*Task directions:* Although the material holds pictures, none belong in the copy; transcribe exactly, and only, the lines from the one with "You are a computer-use" through the end.
━━ Information given ━━
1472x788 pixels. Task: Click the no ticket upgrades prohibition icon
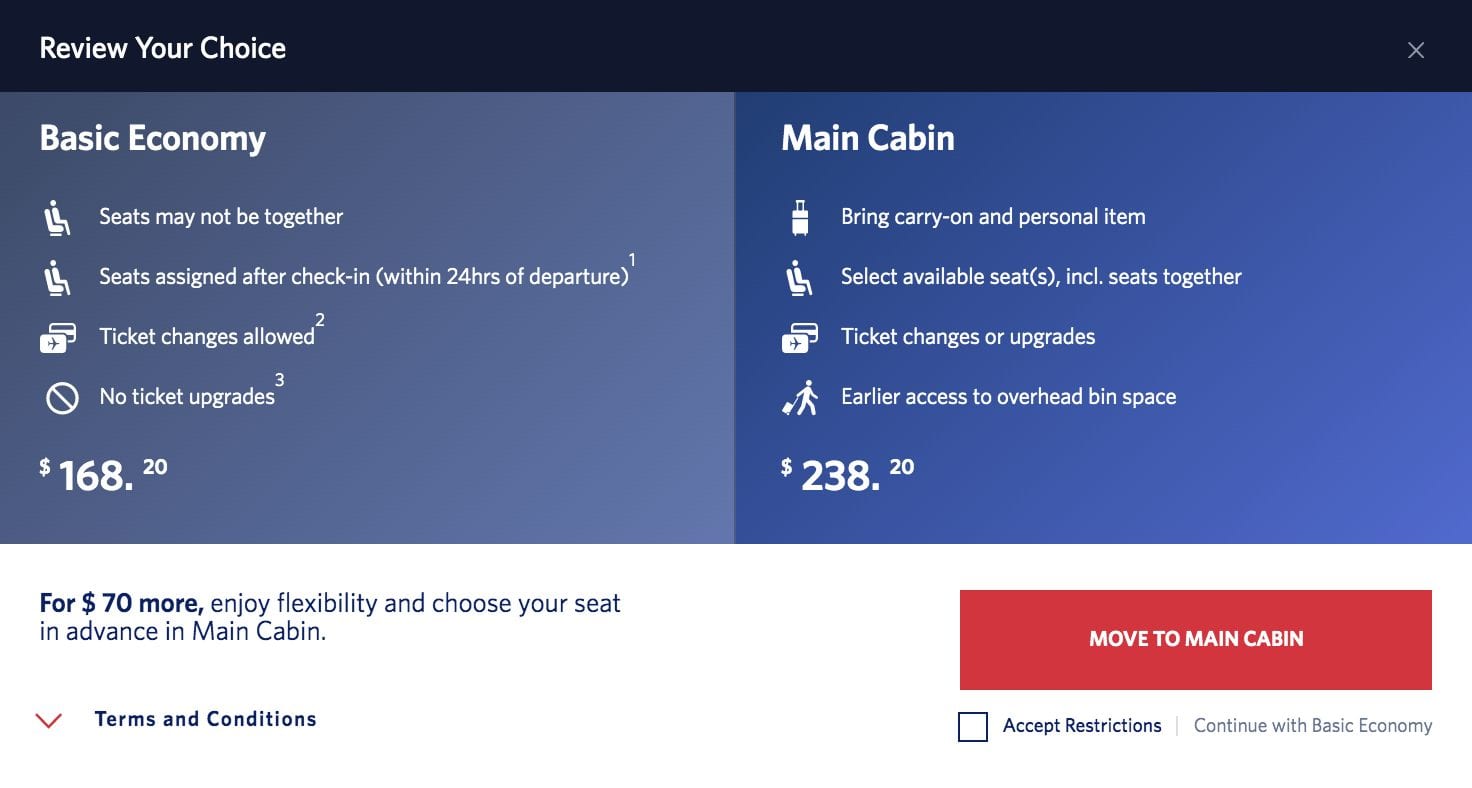point(63,397)
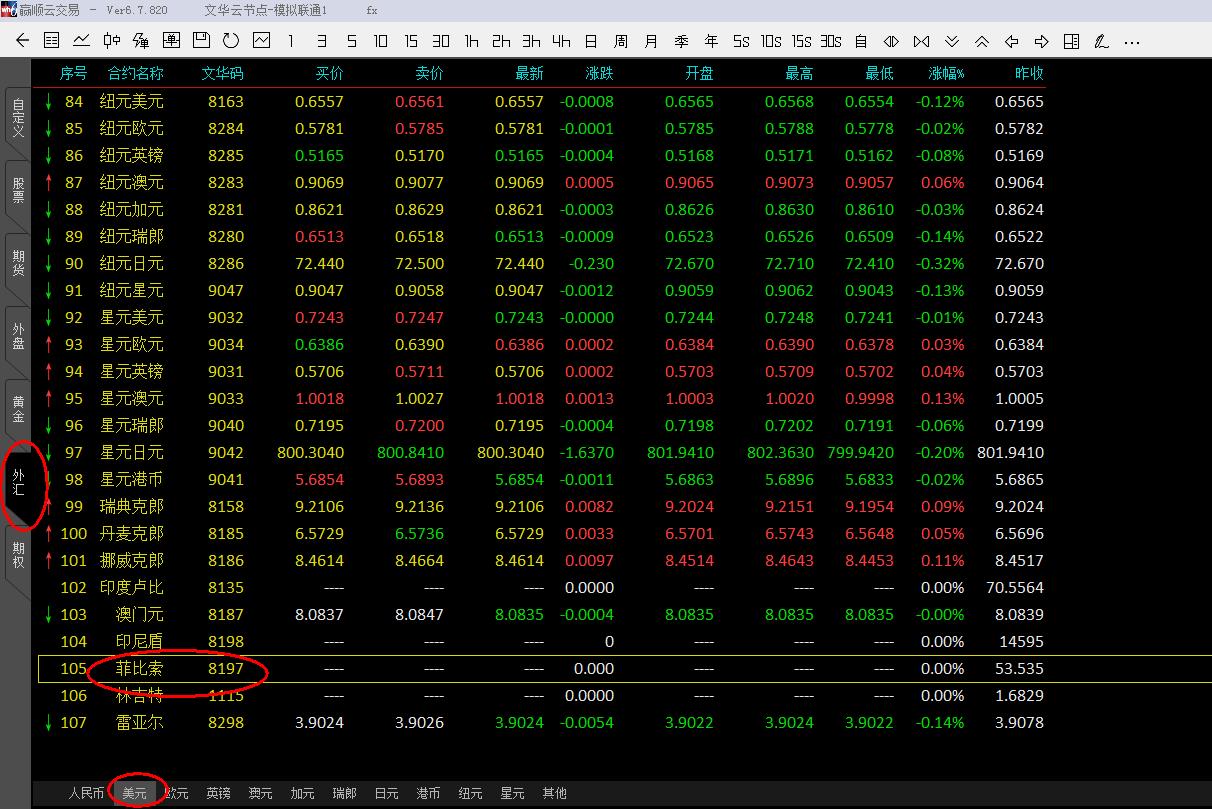Click the double chevron down icon
Image resolution: width=1212 pixels, height=809 pixels.
[x=952, y=41]
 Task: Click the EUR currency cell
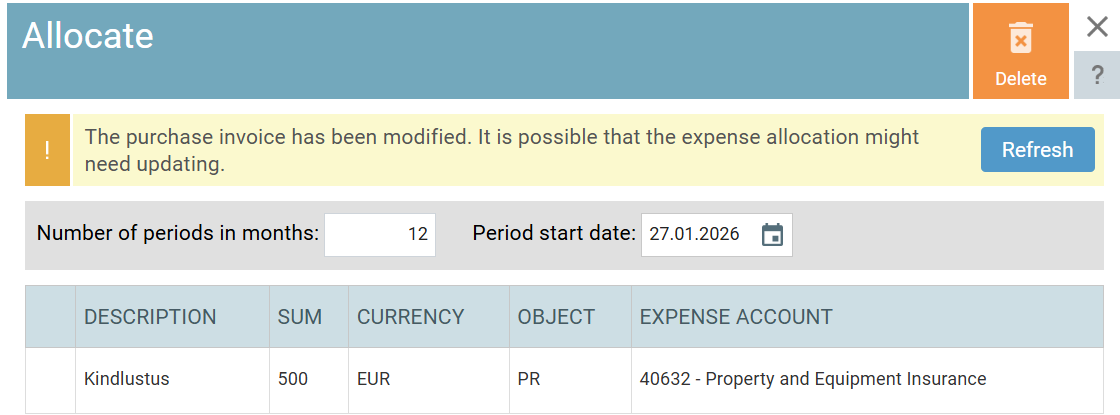tap(429, 379)
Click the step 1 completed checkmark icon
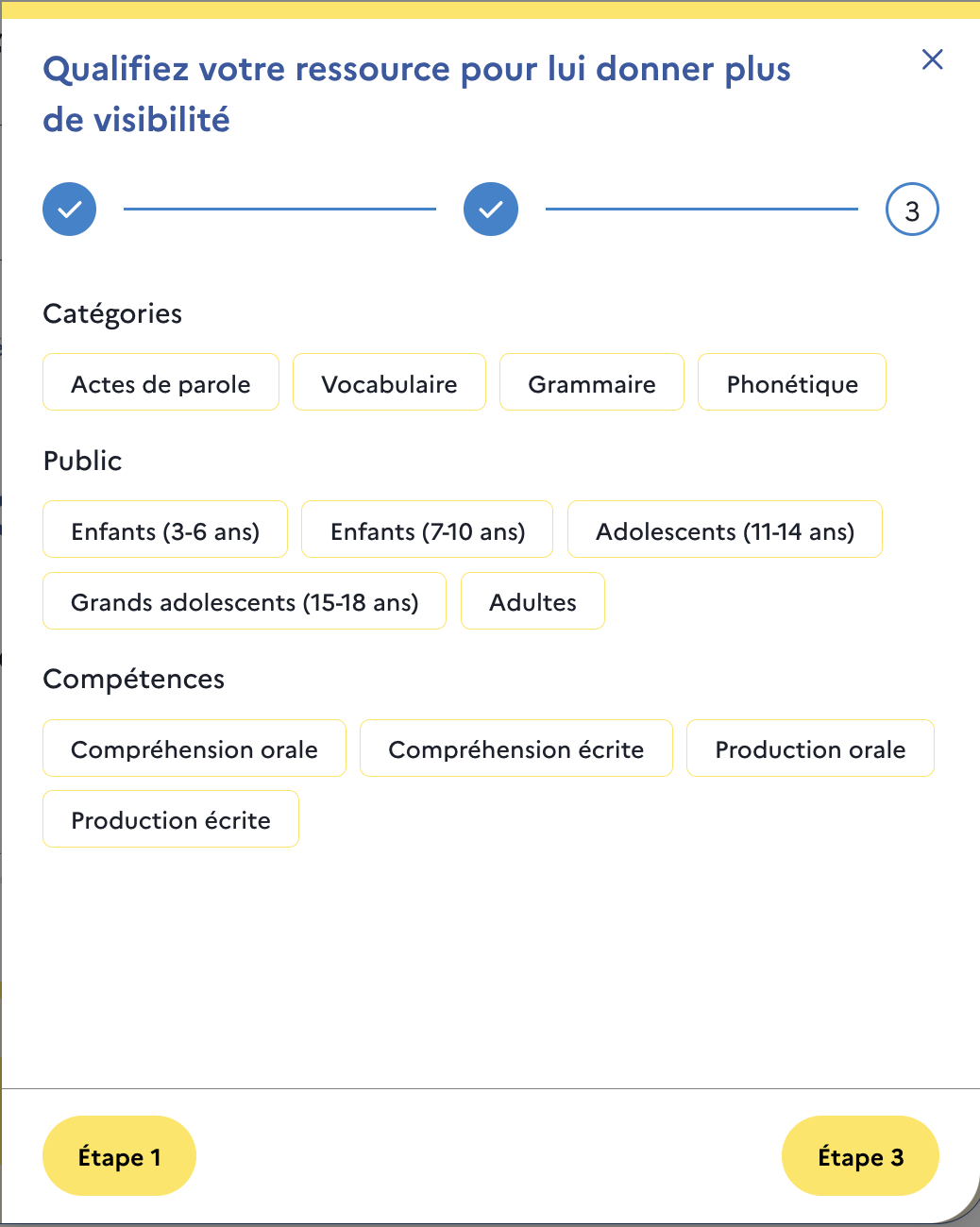Viewport: 980px width, 1227px height. coord(69,209)
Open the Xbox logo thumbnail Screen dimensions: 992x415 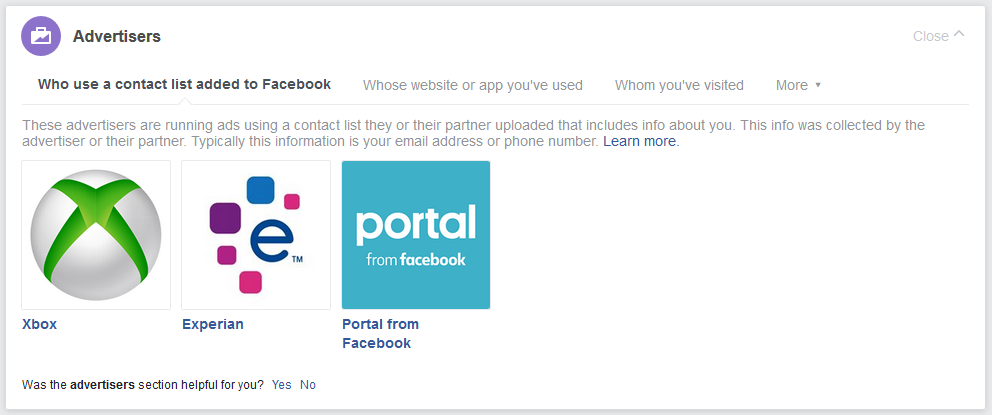pos(96,235)
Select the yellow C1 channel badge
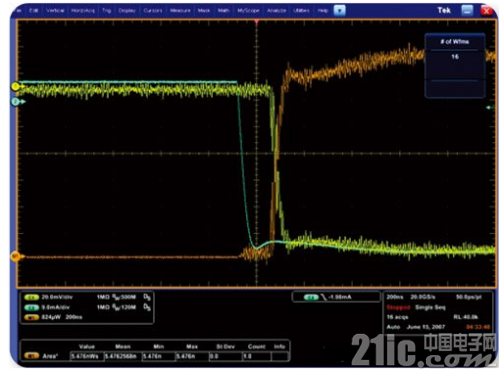Image resolution: width=500 pixels, height=371 pixels. [32, 297]
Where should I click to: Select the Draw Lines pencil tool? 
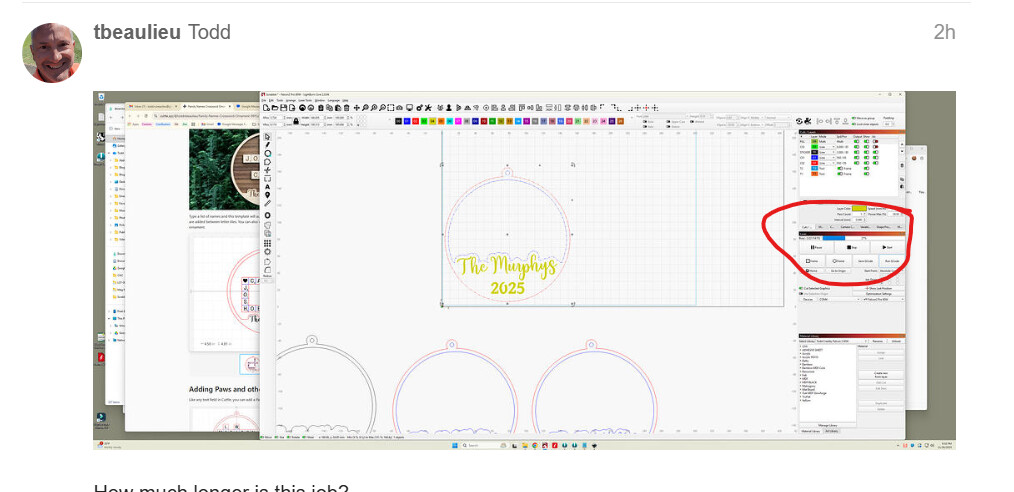(x=268, y=145)
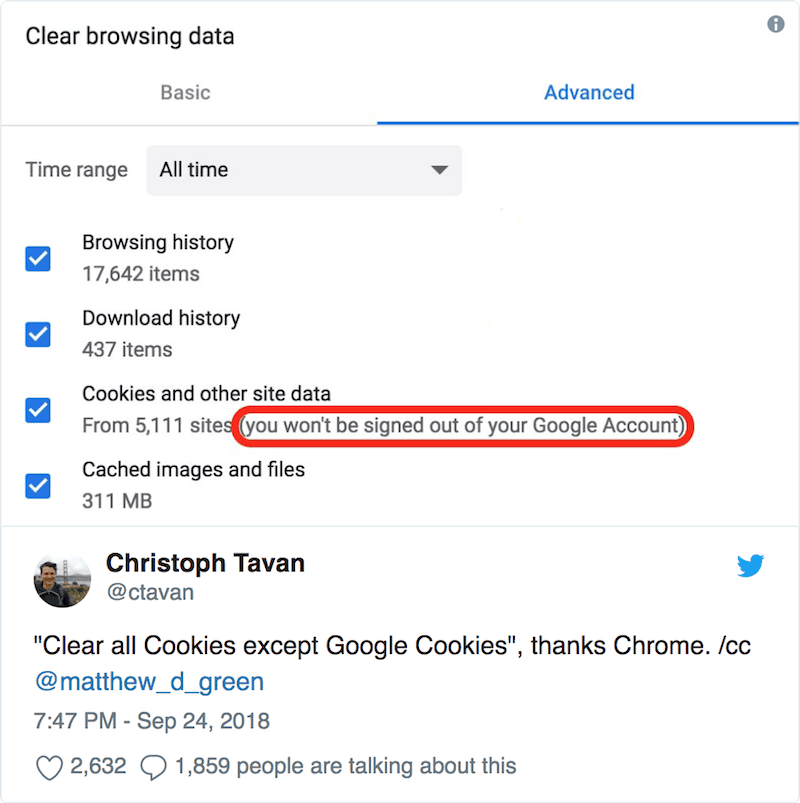Open replies via speech bubble icon
Screen dimensions: 800x803
(x=153, y=767)
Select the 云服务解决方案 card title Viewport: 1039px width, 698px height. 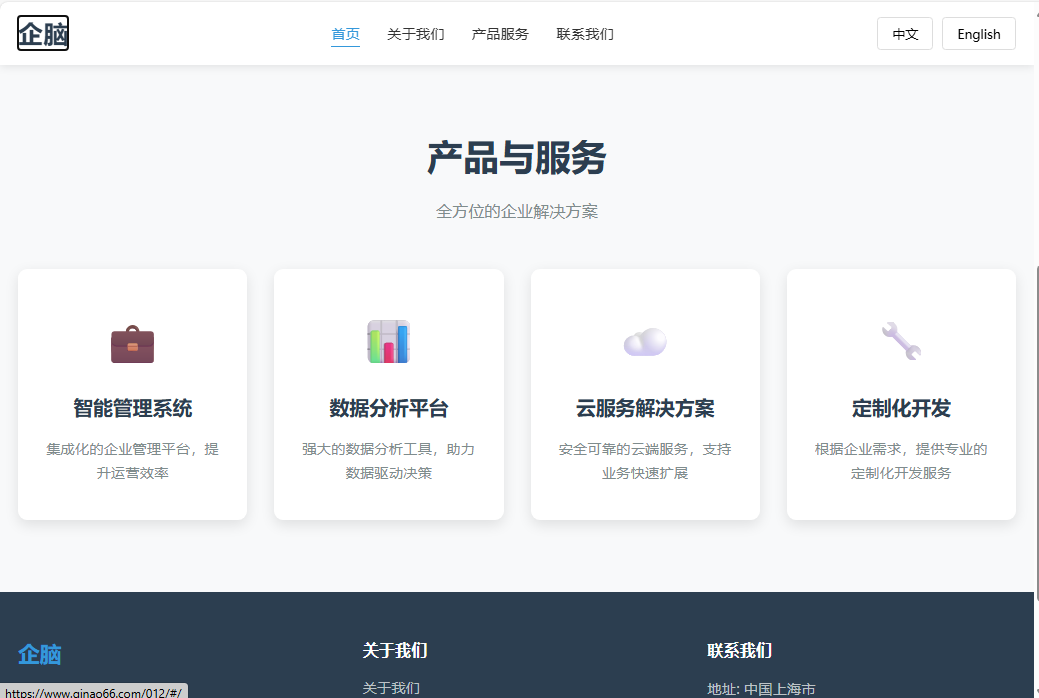pyautogui.click(x=645, y=409)
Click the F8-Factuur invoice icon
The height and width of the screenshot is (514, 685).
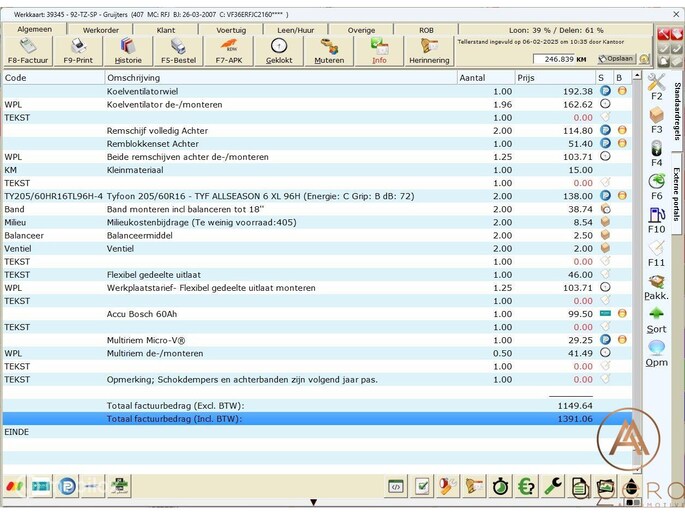tap(28, 46)
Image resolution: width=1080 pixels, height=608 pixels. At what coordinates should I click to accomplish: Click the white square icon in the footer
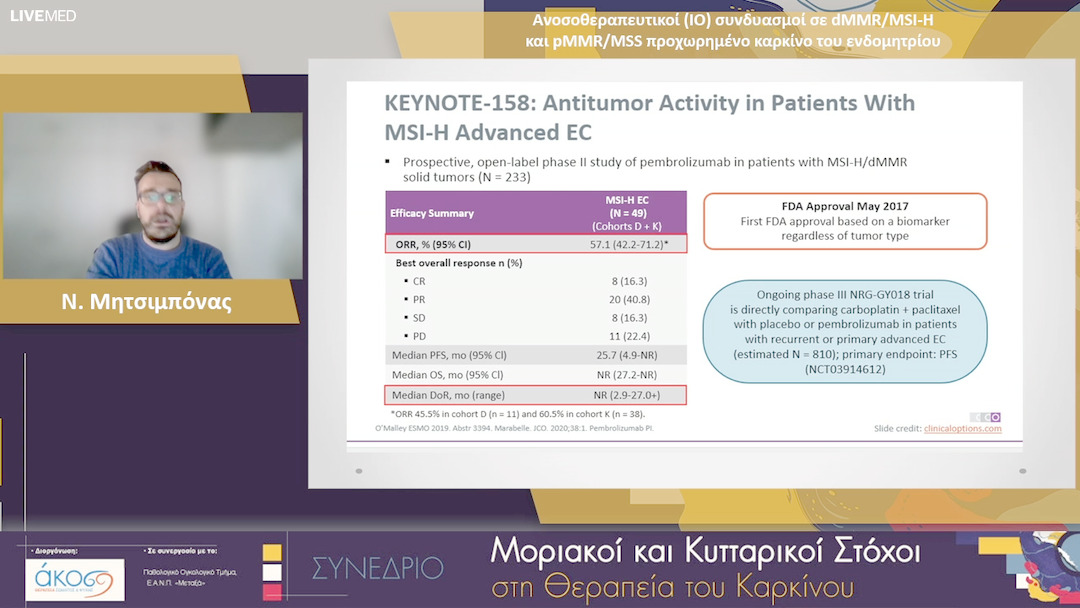pyautogui.click(x=272, y=572)
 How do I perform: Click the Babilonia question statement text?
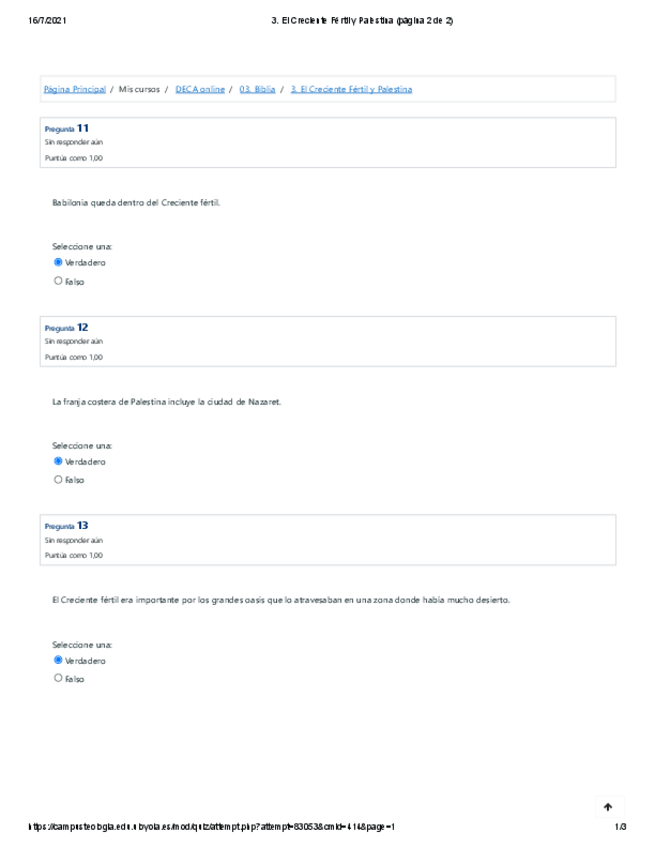136,203

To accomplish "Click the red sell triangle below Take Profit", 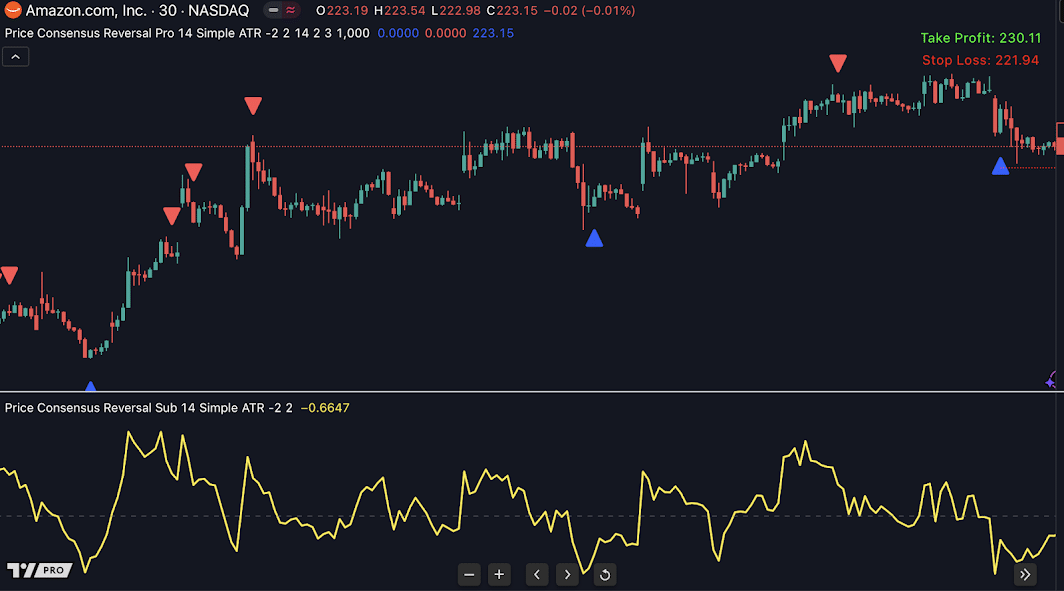I will click(838, 64).
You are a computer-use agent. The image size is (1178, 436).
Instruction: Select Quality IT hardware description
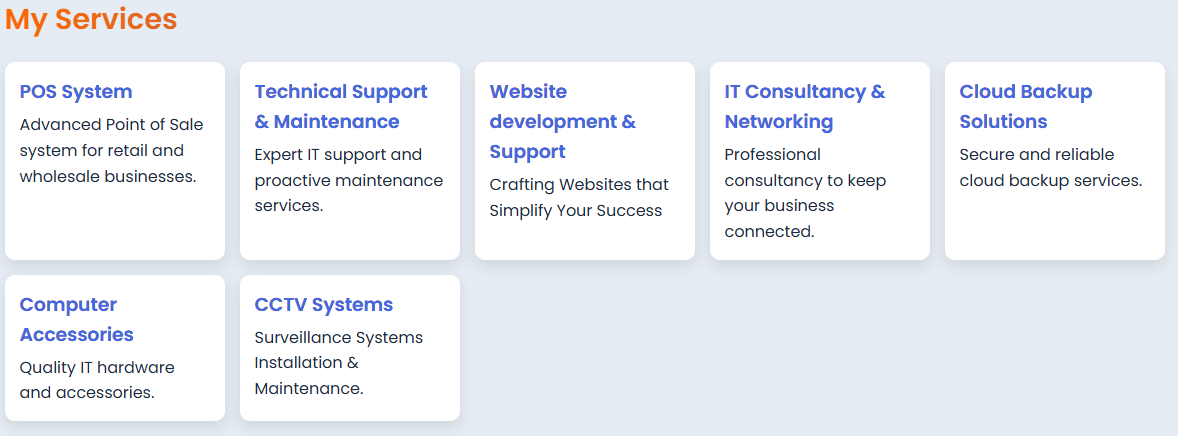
━━━
*Answer to the problem:*
You are a computer-use agent. The image size is (1178, 436).
Instruction: Select Quality IT hardware description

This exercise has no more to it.